Samples received in CIL must be accompanied with an SCCA requisition, available here. (PDF)

A. New Patient Initial Typing (No Prior Typing):

1) Patients without prior typing, their full siblings, or other potential family donors are typed in a two step process:

a) HLA-A, B, and DRB by medium resolution. If a family member is matched, then HLA-C and DQB by medium resolution and HLA-DRB1 by high resolution.

b) If no family match is found and the clinician plans to proceed with an alternate donor search, then full typing on the patient (HLA-A, B, C, and DQB by medium resolution and HLA-DRB1 by high resolution) may be requested.

B. Recommended Testing Following Review of Previous Typing (Prior Typing done by an outside laboratory)

If HLA testing if requested for a patient with prior HLA typing, test plans are determined on a case-by-case basis following a review of the existing HLA typing results and acceptability of the existing results for the treatment plan being considered at SCCA (allo transplant, URD search, etc).  Usual reasons for requesting HLA typing to be done by CIL:

  • To confirm reported HLA match between patient and reportedly matched family member(s)
     
  • To complete incomplete typing of patient (for example, only HLA-A and B typing results available) to be able to predict availability of potential unrelated donors
     
  • To confirm patient’s reported type and HLA type family members that have not yet had HLA typing completed 
     
  • To update reported HLA typing results with molecular-based typing methods
     
  • To resolve reported discrepancies and inconsistencies with external HLA typing results.

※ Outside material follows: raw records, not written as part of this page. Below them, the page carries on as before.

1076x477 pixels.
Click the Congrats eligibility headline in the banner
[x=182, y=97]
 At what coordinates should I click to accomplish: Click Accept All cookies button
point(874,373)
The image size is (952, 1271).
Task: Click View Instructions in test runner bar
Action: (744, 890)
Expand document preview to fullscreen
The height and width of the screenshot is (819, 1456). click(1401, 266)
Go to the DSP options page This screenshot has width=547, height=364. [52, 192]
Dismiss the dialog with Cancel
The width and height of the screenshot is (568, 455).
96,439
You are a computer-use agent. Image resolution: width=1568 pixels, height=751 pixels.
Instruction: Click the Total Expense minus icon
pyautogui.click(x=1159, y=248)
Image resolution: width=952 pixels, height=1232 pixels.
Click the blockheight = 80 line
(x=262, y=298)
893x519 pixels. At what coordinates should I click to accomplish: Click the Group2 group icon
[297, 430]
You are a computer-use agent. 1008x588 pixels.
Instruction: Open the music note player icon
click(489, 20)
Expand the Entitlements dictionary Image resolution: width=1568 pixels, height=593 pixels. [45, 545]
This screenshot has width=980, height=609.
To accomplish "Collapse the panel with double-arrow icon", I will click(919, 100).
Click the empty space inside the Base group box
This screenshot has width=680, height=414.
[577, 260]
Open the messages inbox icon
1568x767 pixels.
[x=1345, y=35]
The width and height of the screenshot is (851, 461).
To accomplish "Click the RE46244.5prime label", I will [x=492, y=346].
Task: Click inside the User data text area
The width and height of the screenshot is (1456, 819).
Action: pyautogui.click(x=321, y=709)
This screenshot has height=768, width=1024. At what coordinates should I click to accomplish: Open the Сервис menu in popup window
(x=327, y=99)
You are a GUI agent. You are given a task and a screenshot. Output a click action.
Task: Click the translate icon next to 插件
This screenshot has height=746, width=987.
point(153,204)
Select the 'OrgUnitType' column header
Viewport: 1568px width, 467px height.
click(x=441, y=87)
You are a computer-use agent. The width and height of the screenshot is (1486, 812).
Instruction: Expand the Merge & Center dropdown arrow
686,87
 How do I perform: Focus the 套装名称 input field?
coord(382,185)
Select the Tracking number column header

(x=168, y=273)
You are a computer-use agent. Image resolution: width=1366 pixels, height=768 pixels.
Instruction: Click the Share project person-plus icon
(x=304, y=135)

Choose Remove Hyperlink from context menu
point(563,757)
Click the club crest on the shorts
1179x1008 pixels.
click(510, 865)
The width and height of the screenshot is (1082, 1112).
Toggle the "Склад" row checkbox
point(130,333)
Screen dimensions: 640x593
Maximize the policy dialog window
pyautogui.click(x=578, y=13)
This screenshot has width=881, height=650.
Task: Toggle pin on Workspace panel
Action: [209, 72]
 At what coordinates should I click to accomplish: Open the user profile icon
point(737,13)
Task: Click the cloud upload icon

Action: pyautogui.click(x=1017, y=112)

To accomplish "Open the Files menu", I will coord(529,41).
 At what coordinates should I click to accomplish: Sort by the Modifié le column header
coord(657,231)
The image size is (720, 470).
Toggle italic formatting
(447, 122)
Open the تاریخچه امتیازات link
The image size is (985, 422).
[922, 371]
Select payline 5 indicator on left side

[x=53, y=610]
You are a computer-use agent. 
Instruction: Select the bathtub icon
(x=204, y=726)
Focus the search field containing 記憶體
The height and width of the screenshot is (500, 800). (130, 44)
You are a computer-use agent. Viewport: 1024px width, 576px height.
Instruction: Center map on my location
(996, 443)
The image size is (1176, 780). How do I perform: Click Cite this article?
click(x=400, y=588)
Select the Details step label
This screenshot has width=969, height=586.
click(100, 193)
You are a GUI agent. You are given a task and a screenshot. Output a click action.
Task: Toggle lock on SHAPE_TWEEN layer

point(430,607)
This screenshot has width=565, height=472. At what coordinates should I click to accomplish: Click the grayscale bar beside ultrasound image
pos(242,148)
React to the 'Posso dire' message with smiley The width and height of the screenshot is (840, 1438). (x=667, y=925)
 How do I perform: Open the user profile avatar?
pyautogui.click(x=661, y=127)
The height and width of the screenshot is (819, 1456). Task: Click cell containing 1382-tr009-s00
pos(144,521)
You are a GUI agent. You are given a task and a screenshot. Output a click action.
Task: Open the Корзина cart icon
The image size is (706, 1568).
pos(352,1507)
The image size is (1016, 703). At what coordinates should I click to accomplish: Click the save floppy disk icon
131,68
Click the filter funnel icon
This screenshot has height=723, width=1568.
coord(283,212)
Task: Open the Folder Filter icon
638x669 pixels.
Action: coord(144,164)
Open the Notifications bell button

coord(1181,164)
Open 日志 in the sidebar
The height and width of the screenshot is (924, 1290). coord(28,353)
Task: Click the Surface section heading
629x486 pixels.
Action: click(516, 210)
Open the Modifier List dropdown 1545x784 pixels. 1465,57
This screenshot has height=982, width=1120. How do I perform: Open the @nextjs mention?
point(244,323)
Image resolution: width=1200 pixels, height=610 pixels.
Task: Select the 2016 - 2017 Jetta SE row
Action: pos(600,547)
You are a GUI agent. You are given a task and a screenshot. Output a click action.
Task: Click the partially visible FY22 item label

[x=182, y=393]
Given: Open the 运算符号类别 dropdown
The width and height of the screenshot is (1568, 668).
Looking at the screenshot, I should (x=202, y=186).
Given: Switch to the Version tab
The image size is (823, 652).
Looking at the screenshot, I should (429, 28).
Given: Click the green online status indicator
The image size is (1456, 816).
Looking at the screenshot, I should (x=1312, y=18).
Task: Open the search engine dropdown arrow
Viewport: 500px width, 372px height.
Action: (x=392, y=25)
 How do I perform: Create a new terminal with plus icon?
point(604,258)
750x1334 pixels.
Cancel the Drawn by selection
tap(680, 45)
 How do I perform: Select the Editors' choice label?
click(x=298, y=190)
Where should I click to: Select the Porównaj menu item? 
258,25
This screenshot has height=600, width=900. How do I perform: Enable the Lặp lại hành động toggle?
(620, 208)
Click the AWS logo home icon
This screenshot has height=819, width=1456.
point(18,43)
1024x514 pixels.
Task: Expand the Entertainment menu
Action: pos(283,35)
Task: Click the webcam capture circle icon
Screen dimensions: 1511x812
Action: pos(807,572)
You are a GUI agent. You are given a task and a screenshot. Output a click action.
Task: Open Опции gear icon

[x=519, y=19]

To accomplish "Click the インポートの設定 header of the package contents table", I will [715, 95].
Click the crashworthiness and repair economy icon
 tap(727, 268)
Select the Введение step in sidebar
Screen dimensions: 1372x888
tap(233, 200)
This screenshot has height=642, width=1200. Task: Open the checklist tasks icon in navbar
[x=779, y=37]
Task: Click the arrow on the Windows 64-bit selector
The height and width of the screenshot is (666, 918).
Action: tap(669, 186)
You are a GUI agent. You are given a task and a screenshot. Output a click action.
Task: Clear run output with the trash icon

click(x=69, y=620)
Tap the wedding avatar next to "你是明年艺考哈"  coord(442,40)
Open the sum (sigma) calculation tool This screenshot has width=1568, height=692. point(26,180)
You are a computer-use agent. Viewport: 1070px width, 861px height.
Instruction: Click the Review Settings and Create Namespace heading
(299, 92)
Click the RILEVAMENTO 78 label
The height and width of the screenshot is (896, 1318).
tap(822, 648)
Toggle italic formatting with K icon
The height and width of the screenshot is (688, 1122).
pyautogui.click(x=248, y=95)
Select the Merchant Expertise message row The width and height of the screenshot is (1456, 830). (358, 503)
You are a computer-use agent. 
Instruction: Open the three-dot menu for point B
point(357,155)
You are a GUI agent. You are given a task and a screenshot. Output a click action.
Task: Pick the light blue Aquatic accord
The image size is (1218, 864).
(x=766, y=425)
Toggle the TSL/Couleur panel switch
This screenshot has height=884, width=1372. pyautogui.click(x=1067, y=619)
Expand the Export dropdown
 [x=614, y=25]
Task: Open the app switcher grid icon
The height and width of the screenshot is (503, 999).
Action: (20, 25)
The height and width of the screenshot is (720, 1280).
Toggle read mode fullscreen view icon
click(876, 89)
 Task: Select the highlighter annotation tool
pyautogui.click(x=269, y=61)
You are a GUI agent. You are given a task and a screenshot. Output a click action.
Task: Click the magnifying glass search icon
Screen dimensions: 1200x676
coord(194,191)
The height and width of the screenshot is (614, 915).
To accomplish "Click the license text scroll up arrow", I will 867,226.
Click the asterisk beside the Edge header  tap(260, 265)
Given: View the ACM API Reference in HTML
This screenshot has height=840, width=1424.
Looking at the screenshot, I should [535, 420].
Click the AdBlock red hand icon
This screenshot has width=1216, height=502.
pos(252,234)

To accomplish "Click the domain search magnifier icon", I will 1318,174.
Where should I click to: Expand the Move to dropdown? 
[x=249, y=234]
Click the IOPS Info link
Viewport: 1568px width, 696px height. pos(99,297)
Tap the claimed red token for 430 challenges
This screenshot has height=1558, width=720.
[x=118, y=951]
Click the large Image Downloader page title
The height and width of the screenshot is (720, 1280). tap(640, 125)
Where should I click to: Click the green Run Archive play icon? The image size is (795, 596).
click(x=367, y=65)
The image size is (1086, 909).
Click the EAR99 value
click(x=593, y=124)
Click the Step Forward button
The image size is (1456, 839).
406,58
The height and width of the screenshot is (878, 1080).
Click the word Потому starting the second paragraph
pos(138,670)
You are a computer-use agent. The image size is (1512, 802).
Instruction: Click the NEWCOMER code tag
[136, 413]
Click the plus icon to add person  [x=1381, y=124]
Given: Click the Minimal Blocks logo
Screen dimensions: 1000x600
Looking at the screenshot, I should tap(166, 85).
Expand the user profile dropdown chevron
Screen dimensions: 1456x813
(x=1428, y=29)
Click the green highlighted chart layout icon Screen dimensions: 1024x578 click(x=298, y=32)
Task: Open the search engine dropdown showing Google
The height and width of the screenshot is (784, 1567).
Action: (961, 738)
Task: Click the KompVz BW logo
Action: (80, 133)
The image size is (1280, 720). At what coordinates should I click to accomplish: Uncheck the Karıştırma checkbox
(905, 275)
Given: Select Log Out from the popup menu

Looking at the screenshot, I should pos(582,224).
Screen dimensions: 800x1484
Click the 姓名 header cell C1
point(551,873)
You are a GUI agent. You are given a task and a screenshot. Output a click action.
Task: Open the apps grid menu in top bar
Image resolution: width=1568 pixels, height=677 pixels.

C. Modified Typing of Patients or Family Members

For some patients, circumstances may require modification of either the Standard Typing Plan (No Prior Typing) or the Recommended Typing Plan (Prior Typing). 
Examples of circumstances include (1) expedited typing needed in cases of clinical urgency, (2) unusually large immediate family available, or (3) exceptional financial considerations present.  For each patient, following the collection of family information and determination of HLA typing benefits, the CCO/Transplant Coordinator will determine if modified typing is needed. If modified typing is needed, details of typing to be completed are provided to CIL.